Another dominant theme in the movie Billy Elliot was the classism and discrimination of the miners. From the onset of the movie, the miners are in constant fights with the authorities as they fight for their rights to adequate income. The gap between the rich and the poor is clear in the movie. Billy and his family have to struggle in their small apartment and live miserable lives. Billys mother had died a year earlier leaving the family to struggle in difficult conditions. The nature of their works forces them to value strength and adopt sports that reveal strength. Most of the people in his society were miners who fought tor their rights to equal pay and relieve. The scenes reflect the 1984-1985 miners strike, which was the greatest strike in British history. The struggle between the mineworkers and their employers was a significant event that influenced government policies and development of the country (McRae, 90). People differed in their opinions concerning the strike as the rich viewed the striking workers as pickets. Billys family reveals the misery the miners faced especially in a motherless home.
Their desperation had resulted in violence as the people of the community fought for their rights in the society. The police engaged the striking miners in running battles and increased their vigilance in the regions. The miners, on the other hand, protested their misery and often fought the police. In one of the encounters, Tony Elliot is arrested as he joined the protesters in fighting for their rights. During his arrest, Billy missed the Newcastle auditions to get to ballet school. The effects of the violence shape the needs of the society. People find it appealing for the men in the society to portray strength hence the need to participate in boxing. The violence expressed in the movie influences the preference for sports and social behaviors. Billys father expresses his dislike for Billys behavior violently and hopes that it would harden him and make him strong enough to conform to the society. The miners strike influences the development of social stereotypes (Chrisler, 45).
Billy Elliot is a good movie that shows the importance of self-discovery and fighting the social stereotypes of the society.
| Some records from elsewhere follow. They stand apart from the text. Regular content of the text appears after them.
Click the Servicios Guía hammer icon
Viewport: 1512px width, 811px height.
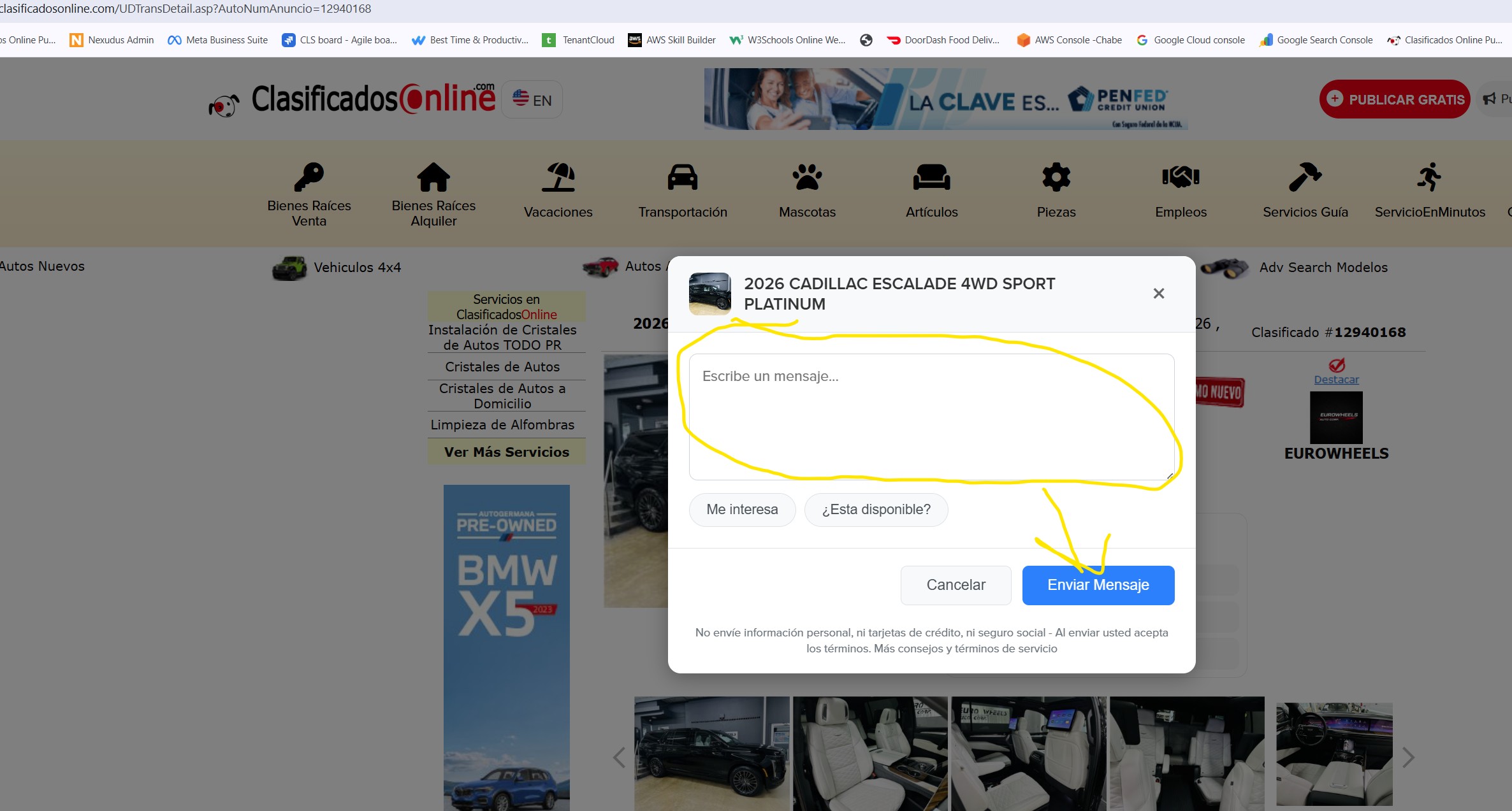(x=1305, y=177)
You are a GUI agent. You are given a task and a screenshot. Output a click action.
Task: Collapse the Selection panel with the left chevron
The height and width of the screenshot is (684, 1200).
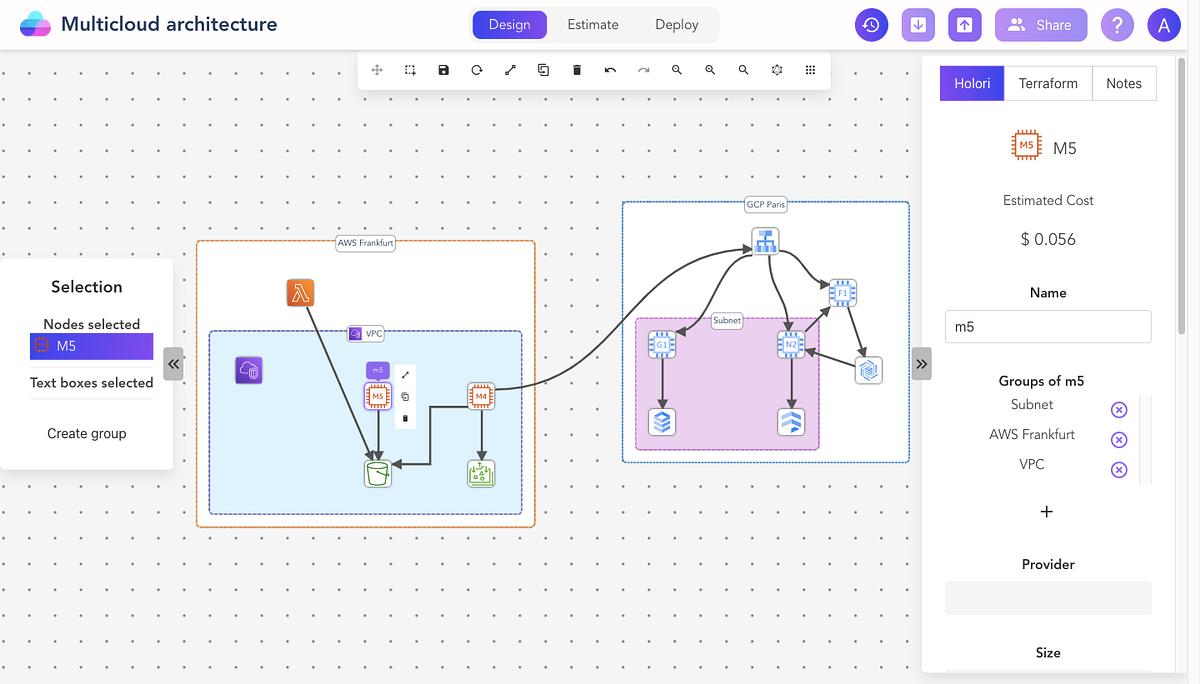coord(173,364)
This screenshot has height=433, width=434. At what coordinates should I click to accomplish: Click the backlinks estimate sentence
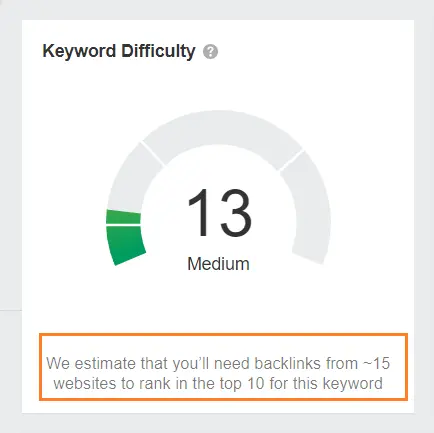tap(218, 373)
Billy achieves his dreams and becomes a famous ballet dancer despite the fact that it was not acceptable to his community. Many people fail to achieve their dreams and find happiness as they conform to the requirements of the society. However, the only chance that one could find happiness in life would be by accepting his difference and remaining committed to his course. Billy is an inspirational character that influences people to fight the urge to conform to the social prejudices of the society but stand out fighting for their differences.
Billy Elliot. Dir. Stephen Daldry. 2000. BBC Films, 2000. Film.
Chang, Jennifer. "The Social and Cultural Implications of Gender-Crossing in Sports." The Social and Cultural Implications of Gender-Crossing in Sports. Web. 26 Nov. 2015. <http://serendip.brynmawr.edu/local/scisoc/sports02/papers/jchang.html>.
Chrisler, Joan C. Handbook of Gender Research in Psychology. New York: Springer, 2010. Print.
Hilary M. Sex & Gender: An Introduction. 3rd ed. Mountain View, Calif.: Mayfield Pub., 1997. Print.
McRae, Susan. Changing Britain: Families and Households in the 1990s. Oxford: Oxford UP, 1999. 90. Print.